Sorry I should have made it more clear.
What I didn't understand is how you can know that the rate isn't going up, just as you don't know it isn't going down? - given even an actuary can't have figures/rates that noone is collecting (and for all we know eg with LC it could be that with correct advice that lifts after 5yrs, or is lifelong or has relapses until we get to each of those markers?, we've actually a better chance of guestimate data from ME/CFS)
Although sure as heck I bet there are actuaries working out the thresholds for age of onset vs how long it last for with the incorrect management advice (or should) regarding 'burden' for all sorts of things as models they don't have these figures to plug into it? and neither do we.
Given what I've seen from individual's accounts and hear from eg people in BACME and beliefs of those who either are BPS or are being told things by BPS it has struck me that there is another useful, but probably more difficult campaign after this. Because length of time vs disability level is so important (and adjustments etc are also relevant here short term vs more disabled long term, as well as different management approaches) to these figures if we are talking funding.
But I am really glad that this is being done, more below/elsewhere at some point because it is so key now we have a proper ME/CFS definition to start cleaning all of this up.
Said campaign would be probably taking a sample and seeing what got put onto people's records regarding how long they had the condition and how ill they have been throughout that timeframe vs what ended up being forced onto their records eg where someone wrote back claiming they are 'now recovered'
because they did 6weeks of a course rather than that term having anything to do with their health being better or worse.
A retrospective just for the sake of improving things going forward is needed. Particularly given I feel lots of the BPSers genuinely think still 'there are loads who don't have ME/CFS but CFS/ME who would benefit from their rehab' and the more I meet people the more doubtful I am of that other than when they are selecting chronic fatigue focused people for their past research cohorts (and lets be honest now they are perhaps filtering out those with PEM whilst still afterwards claiming results can be representative of ME/CFS).
I'm aware of politics, but there is also part of me that just can't see past the logic of if people knew that for many it could have been eg 3yrs of time off to recover but ended up being made worse by 'treatment' that made it decades and decades. And there are further shades of grey within this. I think the mismanagement and misinformation to create hostility has created a significant amount more disability over a timeframe, and it would be shocking waste of money for that to be repeated. Particularly given I don't actually think these people are their treatments are that 'cheap' either.
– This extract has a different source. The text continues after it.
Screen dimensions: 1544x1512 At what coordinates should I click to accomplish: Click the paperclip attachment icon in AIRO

There is something to be written for the Post Office thread here because there was a point in time there were everyone realised the issue was having an institution who could prosecute meant they were victim, prosecutor and evidence holder and that being something that just can't work re: how the legal system works, vs there seeming to be a similar issue here regarding lack of independence or 'friction' in how whether something works long term (the most relevant measure for a long term condition) re:
function actually not being 'assessed' outside of the norms/being focused on 'we did something' instead of 'worked'. It would be like someone putting cured on a cancer record because a course of treatment had been completed or someone dropped out in order to continue with funding?